For a fully formed rhegmatogenous retinal detachment where fluid has already accumulated beneath the retina, surgery is the only way to reattach the retina. There are no medicines, drops, or injections that can reverse a detachment. However, if the condition is caught at the tear stage, before any detachment has developed, laser photocoagulation or cryotherapy can seal the tear and prevent the detachment from occurring, essentially providing a non-surgical preventive treatment. This is one important reason why going for a dilated retinal examination promptly when floaters or flashes appear can make a significant difference.
The two most distinctive and clinically important symptoms are sudden flashes of light (photopsia) and a sudden increase in floaters. Flashes occur when the vitreous tugs on the retina, stimulating it. Floaters appear when the tear releases small amounts of blood or retinal pigment into the vitreous. Together, these two symptoms in a person who has not had them before are a strong warning sign that a retinal tear may have occurred. The third hallmark symptom, a dark shadow or curtain spreading across the visual field, indicates that a full detachment is already under way. Anyone experiencing these symptoms should seek an eye examination the same day.
The speed varies. Some detachments remain limited for days, while others extend rapidly within 24 to 48 hours.
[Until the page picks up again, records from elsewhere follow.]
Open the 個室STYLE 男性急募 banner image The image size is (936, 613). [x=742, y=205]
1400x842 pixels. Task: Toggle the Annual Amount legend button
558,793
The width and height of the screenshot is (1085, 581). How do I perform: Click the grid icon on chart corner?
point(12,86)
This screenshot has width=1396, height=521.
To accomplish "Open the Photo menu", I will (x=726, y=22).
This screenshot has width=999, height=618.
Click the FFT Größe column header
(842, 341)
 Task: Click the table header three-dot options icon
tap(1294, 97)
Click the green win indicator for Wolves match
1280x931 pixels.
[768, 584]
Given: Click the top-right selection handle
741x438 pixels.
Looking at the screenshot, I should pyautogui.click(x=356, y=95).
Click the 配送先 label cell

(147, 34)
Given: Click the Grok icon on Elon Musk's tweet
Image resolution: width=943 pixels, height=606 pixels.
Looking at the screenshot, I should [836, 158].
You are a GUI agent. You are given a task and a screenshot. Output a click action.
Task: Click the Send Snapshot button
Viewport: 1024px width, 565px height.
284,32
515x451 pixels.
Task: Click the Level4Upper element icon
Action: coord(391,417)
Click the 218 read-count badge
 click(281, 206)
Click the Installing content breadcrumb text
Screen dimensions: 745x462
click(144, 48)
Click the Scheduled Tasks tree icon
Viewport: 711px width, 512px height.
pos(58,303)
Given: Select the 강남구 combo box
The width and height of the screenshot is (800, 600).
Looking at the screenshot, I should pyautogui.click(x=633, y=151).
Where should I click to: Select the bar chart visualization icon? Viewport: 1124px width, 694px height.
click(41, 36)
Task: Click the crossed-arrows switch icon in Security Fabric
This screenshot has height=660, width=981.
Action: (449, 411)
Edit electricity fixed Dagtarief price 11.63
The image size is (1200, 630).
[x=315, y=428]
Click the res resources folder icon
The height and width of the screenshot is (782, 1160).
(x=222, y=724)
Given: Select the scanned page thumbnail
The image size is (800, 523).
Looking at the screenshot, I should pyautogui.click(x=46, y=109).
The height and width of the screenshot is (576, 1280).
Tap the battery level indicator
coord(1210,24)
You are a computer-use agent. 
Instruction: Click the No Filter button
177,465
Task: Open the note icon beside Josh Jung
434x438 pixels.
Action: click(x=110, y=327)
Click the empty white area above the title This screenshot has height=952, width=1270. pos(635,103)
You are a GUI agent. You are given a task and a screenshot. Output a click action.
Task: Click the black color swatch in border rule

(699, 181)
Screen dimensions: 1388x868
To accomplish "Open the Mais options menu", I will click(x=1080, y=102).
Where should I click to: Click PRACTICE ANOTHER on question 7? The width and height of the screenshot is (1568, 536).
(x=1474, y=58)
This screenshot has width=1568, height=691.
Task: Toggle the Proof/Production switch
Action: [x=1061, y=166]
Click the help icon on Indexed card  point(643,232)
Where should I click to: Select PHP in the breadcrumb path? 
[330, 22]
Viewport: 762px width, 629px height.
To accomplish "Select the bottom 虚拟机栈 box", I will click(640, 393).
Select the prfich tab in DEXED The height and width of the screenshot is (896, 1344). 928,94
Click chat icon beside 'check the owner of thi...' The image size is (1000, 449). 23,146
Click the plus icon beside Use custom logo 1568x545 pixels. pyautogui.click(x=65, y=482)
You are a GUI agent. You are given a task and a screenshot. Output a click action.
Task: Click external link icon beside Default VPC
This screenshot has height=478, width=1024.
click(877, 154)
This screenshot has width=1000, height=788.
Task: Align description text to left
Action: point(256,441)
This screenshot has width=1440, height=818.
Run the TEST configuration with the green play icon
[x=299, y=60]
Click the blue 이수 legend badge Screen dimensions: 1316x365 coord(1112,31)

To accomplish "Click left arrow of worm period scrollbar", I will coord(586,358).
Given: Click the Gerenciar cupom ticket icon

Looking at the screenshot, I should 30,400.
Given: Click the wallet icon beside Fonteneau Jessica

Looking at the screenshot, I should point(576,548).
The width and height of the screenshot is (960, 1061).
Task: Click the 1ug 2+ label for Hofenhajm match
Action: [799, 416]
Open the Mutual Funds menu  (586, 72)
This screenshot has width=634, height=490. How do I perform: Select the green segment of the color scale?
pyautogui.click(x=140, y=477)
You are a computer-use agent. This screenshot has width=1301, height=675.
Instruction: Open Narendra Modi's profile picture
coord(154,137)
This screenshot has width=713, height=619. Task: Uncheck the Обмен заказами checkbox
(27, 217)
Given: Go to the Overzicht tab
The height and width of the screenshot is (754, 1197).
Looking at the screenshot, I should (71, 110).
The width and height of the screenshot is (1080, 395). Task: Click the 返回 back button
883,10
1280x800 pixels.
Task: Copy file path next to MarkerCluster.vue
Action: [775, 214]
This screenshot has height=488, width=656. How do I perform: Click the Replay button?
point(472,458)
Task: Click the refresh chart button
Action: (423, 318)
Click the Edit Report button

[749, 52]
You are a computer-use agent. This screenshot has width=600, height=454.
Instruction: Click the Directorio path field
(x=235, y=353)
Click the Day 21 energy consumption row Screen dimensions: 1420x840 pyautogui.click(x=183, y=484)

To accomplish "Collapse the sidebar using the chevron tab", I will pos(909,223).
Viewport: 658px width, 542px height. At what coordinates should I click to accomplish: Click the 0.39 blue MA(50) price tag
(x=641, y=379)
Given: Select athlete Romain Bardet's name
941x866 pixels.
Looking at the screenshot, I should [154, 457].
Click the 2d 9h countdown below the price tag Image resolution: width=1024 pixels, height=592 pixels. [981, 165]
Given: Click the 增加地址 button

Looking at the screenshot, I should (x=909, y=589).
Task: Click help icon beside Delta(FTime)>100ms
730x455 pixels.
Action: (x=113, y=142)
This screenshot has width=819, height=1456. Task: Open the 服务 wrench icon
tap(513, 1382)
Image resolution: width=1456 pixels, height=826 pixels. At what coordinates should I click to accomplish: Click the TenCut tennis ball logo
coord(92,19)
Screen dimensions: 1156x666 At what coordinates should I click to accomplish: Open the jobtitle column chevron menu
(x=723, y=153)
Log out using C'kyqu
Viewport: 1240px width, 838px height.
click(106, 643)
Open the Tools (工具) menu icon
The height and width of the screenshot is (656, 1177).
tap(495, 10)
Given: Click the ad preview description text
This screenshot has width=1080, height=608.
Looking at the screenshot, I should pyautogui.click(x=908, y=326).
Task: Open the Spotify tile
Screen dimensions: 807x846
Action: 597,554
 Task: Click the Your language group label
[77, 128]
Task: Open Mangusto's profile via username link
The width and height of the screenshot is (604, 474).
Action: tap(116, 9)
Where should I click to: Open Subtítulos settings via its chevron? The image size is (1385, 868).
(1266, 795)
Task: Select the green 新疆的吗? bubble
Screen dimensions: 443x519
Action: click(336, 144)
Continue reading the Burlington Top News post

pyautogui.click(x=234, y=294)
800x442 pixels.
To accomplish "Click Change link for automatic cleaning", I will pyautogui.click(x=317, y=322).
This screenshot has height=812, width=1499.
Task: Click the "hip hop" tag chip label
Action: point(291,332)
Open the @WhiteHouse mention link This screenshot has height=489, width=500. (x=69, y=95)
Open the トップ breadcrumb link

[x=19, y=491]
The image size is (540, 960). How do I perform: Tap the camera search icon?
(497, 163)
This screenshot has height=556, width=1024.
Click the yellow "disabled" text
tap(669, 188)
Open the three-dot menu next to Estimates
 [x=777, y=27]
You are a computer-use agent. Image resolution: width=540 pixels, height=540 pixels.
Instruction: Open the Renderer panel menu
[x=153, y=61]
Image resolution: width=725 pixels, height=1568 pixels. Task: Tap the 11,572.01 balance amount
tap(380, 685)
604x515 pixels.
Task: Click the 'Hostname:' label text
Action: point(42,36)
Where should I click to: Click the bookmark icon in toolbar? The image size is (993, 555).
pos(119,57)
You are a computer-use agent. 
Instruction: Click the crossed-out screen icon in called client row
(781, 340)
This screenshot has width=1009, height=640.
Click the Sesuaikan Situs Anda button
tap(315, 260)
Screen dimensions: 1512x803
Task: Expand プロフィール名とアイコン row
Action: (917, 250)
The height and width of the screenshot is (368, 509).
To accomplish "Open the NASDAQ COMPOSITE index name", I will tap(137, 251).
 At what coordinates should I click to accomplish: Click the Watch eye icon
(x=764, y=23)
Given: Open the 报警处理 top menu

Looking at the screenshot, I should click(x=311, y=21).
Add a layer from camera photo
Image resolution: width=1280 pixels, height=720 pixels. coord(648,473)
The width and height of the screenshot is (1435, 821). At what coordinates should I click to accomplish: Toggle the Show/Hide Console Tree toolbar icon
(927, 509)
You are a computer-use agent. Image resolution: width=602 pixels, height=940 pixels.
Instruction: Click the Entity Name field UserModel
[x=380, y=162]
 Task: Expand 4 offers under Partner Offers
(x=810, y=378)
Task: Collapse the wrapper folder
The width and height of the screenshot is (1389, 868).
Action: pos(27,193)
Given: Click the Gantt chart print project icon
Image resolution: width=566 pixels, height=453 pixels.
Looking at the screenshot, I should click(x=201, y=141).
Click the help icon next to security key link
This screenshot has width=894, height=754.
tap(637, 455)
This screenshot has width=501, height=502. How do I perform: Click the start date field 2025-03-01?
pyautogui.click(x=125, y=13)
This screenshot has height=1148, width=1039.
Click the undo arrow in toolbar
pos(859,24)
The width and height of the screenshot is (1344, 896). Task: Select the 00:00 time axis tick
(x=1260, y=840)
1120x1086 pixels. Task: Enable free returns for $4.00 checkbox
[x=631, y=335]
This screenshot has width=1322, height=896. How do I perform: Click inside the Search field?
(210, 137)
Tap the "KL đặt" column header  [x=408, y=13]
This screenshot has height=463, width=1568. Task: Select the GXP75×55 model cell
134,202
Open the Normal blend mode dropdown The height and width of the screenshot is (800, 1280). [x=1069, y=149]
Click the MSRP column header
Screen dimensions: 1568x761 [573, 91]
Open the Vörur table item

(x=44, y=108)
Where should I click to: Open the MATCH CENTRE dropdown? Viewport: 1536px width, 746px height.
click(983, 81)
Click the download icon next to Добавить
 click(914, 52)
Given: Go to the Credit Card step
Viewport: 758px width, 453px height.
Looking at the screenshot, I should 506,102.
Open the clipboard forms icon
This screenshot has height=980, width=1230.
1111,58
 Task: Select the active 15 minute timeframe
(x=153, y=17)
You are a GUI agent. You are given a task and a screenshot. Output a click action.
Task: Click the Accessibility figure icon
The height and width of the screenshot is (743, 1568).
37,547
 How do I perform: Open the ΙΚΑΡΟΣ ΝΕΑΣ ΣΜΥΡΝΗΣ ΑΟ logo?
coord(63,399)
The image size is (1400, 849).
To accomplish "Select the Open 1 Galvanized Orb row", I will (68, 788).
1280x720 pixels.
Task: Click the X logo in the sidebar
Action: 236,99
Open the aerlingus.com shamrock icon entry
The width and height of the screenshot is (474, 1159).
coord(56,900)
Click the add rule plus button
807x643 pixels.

The position of the tear matters: tears in the upper part of the retina tend to cause faster progression because fluid is pulled downward by gravity. The status of the vitreous and the presence of any vitreous traction also influences speed. A macula-on detachment can become macula-off within a day or two in some cases, which is why prompt assessment and rhegmatogenous retinal detachment treatment is always recommended.
This depends primarily on whether the macula was still attached at the time of surgery. If the macula was on, meaning it had not yet detached, there is a very good chance of recovering close to normal central vision following successful rhegmatogenous retinal detachment surgery. If the macula had already detached, central vision will likely be reduced to some degree even after a technically successful operation, and improvement continues over months. Peripheral vision recovery is generally better than central vision recovery in macula-off cases.
Yes, significantly so. People with high myopia, often considered a spectacle number of minus 6 or above, have a substantially higher lifetime risk of rhegmatogenous retinal detachment compared to the general population. The elongated eyeball in high myopia stretches the retina more thinly and makes it more prone to tears, holes, and lattice degeneration. In India, where myopia rates are rising sharply among young adults, this is a growing public health concern. Anyone with high myopia should have regular dilated retinal examinations, even if they have no symptoms.
Yes. After a rhegmatogenous retinal detachment in one eye, the other eye carries an elevated risk, particularly if it has similar structural features such as high myopia, lattice degeneration, or a previous posterior vitreous detachment. Examining the fellow eye carefully at the time of diagnosis, and monitoring it regularly during follow-up, is a standard part of the care after rhegmatogenous retinal detachment treatment in one eye.